The series was not only accompanied by enormous success, but also by great controversy. Violent and full of social and ethical dilemmas, the series has reached a vast audience, ranking in the first places of global preference on the platform.
An additional controversy concerns its translation with subtitles and / or its dubbing. Besides the problem of having to fit the subtitles in a short reading time and the dubbing to the
characters’ vocalization gestures, there is the linguistic and cultural distance. As the series is in Korean and has been translated into major Western languages, extensively spoken in the world, it is a living testimony to the difficulty of translating messages between completely different language families. European languages could not be further from Korean, and therefore the bridges between them when translating are complex. Wherever a prohibition is expressed in Korean with the name of a flower, it is expressed in several Western languages with a traffic light color, but nothing is understood if it is literally put as “English hiding place”; or where a two-syllable concept is crystal clear in Korean, but it requires circumlocution in the languages into which it is translated.

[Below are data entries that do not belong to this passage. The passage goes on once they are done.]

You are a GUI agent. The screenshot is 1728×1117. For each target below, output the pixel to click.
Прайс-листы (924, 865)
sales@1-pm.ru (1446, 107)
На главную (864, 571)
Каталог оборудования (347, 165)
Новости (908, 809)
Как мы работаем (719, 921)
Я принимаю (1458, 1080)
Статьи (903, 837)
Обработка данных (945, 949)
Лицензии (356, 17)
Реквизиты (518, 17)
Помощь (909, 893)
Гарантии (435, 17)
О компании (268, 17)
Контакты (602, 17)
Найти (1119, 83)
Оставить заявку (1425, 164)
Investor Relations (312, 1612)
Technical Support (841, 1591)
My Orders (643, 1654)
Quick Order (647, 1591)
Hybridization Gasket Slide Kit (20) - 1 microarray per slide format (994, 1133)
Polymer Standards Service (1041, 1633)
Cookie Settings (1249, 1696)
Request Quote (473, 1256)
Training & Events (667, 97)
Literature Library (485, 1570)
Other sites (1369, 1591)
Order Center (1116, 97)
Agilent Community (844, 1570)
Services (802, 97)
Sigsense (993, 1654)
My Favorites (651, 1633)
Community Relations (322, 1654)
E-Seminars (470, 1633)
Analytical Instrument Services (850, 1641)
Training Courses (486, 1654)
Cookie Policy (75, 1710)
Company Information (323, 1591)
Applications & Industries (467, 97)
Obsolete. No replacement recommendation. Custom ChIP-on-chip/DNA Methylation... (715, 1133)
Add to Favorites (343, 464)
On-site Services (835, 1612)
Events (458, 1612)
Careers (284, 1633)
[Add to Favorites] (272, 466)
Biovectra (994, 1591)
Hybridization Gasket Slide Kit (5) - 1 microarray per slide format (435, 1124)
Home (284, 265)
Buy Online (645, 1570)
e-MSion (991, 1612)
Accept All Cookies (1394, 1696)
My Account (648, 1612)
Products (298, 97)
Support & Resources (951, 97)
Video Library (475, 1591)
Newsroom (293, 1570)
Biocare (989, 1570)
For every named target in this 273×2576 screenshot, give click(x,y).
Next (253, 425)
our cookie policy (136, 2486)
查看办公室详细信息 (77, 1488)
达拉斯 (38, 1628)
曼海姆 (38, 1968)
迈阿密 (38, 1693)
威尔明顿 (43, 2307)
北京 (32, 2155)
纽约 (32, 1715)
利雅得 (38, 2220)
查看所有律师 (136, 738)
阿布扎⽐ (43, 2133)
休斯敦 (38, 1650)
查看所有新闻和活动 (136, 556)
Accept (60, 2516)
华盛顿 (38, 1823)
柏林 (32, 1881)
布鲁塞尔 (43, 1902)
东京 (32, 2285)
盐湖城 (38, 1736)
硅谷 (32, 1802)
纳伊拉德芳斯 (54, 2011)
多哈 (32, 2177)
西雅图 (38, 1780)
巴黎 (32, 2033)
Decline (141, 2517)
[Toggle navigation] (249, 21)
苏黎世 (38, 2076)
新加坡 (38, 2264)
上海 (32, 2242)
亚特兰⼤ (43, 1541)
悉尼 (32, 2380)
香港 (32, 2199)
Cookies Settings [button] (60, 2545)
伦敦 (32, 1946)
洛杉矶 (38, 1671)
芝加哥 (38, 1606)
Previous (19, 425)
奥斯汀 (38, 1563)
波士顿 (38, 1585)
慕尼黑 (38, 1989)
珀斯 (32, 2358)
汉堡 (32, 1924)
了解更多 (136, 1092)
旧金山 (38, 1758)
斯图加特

Inevitably, there will be loss of content or some change in it, but those who produce the subtitles or dubbing have to know how to interpret the meaning that they want to communicate and stay as faithful as possible in a delicate trade off that the public does not always welcome. Undoubtedly, it is impossible to satisfy everyone with so much complexity. Some people have criticized the translation of this series, because it moves away from the meaning it is intended to convey since the context of modern Korean culture has not been understood. Others attribute the errors to the practice of post-editing with an interposed language (English) from a translation made by means of algorithms. The problem with the latter is that feelings, context appraisal, the power of language, cultural nuance, adaptation, etc. are lost in that technical-professional international lingua franca issued by algorithms.